Podríamos definir la inmortalidad biológica como el estado de un ser vivo en el que su tasa de mortalidad celular por senescencia es estable o decrece. Es decir, que un organismo es inmortal a nivel biológico sólo si todas sus células tienen una tasa de renovación superior a la de senescencia o muerte. Esta inmortalidad es biológica, lo que significa que el organismo puede, y de hecho ocurre en la naturaleza, morir por causas externas: la inmortalidad biológica puede significar la muerte si el organismo sufre alguna enfermedad, un daño físico o mecánico severo, una muerte por desecación o depredación, etc. En el campo de la biología el término inmortalidad también puede referirse a las células que escapan del límite de Hayflick. Este límite, descrito por el anatomista Leonard Hayflick en 1961, se define como el número de divisiones que tiene lugar en una población celular antes de que la división celular se detenga por completo por motivos fisiológicos, es decir, antes de que las células entren en senescencia celular (o lo que es lo mismo, muerte por deterioro). Todas las células que sobrepasen ese límite son inmortales: son capaces de dividirse indefinidamente. El número exacto de divisiones celulares depende del tipo celular y de las condiciones ambientales; en laboratorio, por ejemplo, la mayoría de los linajes celulares humanos se dividen varias decenas de veces antes de morir. El secreto de las células inmortales se basa en que no envejecen, no entran en senescencia. Como dijimos anteriormente, la senescencia celular no es más que la muerte celular debido al deterioro de las funciones biológicas de la propia célula.

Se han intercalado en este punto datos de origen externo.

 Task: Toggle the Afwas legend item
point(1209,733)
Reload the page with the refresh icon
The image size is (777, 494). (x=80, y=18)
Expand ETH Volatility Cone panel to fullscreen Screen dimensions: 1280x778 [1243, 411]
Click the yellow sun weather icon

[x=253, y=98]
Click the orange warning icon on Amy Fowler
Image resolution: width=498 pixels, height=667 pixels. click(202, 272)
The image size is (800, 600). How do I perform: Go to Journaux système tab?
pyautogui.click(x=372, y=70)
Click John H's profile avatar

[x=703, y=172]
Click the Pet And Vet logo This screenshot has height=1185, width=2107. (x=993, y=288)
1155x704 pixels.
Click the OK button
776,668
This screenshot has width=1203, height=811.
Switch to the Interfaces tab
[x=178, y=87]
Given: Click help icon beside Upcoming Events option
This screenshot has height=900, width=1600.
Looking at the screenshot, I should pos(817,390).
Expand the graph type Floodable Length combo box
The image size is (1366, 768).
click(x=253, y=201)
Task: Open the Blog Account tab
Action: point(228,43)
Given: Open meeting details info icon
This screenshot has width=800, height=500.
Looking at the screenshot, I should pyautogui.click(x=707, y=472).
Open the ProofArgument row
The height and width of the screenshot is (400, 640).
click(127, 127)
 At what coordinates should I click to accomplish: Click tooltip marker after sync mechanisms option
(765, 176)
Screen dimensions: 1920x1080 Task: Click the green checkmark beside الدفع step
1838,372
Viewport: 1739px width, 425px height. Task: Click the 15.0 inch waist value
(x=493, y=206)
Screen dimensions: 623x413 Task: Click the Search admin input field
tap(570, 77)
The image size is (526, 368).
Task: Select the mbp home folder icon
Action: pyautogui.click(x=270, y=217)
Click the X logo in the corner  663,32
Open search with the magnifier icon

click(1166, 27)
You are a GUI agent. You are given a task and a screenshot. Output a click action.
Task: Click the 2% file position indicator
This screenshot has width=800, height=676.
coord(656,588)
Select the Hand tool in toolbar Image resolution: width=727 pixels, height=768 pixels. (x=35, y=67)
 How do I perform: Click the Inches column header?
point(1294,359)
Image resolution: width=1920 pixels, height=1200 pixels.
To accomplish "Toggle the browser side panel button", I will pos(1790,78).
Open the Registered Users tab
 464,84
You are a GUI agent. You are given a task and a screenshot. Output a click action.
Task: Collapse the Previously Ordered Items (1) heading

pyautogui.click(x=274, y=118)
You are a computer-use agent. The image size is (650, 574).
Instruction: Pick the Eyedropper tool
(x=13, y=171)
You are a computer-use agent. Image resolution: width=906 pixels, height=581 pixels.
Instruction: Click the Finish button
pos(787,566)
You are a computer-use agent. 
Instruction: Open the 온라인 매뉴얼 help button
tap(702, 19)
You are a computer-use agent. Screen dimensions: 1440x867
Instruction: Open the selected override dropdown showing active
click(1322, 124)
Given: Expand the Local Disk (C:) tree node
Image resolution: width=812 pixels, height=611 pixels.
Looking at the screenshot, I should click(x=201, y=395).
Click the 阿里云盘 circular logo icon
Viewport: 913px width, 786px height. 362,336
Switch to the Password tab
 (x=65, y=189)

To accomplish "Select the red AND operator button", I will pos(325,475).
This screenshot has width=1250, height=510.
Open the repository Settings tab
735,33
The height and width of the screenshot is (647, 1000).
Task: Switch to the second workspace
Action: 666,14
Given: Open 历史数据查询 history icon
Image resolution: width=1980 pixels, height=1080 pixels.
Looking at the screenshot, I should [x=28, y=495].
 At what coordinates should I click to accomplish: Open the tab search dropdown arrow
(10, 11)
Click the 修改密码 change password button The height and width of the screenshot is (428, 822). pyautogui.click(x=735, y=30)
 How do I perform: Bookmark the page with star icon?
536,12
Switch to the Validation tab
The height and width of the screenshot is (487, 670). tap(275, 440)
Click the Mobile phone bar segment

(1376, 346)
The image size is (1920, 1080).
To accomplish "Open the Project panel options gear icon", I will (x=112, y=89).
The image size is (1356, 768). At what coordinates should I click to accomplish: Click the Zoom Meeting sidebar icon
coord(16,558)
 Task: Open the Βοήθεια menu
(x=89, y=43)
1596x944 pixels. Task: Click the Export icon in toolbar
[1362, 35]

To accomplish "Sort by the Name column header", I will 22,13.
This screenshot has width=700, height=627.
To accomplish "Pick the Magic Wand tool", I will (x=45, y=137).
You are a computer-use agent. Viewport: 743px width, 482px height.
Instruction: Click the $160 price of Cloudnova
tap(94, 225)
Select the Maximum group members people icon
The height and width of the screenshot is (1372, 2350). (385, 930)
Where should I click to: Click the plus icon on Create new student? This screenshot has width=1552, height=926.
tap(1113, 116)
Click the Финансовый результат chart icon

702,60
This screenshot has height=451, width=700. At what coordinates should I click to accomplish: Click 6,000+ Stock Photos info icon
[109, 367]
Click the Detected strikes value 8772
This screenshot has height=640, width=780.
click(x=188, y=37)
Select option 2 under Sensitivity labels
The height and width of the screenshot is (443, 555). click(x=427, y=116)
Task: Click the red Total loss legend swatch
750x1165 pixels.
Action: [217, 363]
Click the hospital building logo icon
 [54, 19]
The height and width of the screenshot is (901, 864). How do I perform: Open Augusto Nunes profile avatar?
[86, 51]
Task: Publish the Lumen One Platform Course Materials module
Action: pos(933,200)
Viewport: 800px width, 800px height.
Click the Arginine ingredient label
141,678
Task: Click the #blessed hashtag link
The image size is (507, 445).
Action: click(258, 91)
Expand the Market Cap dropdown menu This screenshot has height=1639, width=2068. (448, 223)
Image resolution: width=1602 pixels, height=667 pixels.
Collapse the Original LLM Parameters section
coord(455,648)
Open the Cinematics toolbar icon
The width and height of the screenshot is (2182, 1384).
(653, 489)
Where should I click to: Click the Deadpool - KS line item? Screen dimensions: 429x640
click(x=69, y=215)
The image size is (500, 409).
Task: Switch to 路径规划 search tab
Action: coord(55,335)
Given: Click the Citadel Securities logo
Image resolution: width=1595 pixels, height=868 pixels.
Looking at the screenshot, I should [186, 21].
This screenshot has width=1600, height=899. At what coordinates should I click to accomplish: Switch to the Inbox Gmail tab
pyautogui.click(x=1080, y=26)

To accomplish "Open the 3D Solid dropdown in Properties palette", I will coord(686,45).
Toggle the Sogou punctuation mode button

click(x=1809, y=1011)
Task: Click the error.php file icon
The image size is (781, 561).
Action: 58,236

La hipótesis más aceptada actualmente sostiene que la senescencia se debe a la acumulación de daños en el ADN de la célula. Este daño es provocado por mutaciones genéticas (producidas por radiación de alta energía como la luz ultravioleta o por la oxidación, entre otros) o por el acortamiento de los telómeros. Los telómeros son secuencias repetitivas de ADN que se encuentran en los extremos de cada cromosoma y que no contienen información para ninguna proteína (no son genes funcionales). La función de los telómeros es la de proteger la región de ADN codificante (o útil), aquella que contiene información para la síntesis de proteínas y que mantiene con vida a la célula. Durante cada división celular, las enzimas que replican el ADN se dejan sin copiar un fragmento final de los cromosomas, por lo que este segmento se pierde en cada división. Para evitar este problema existen precisamente los telómeros. Como su secuencia no tiene función alguna (no codifica para nada), puede permitirse perder un fragmento en cada división celular. Y esto es exactamente lo que ocurre en cada división celular: se pierde un fragmento de los telómeros sin perder ninguna función. El problema radica en que la secuencia de los telómeros es finita. Cuando una célula alcanza un número determinado de divisiones, la longitud total de los telómeros se habrá perdido por completo ya que todas las divisiones previas han acortado su secuencia. En este momento, si se produjera otra división la célula perdería información útil. Y aquí comenzaría la senescencia.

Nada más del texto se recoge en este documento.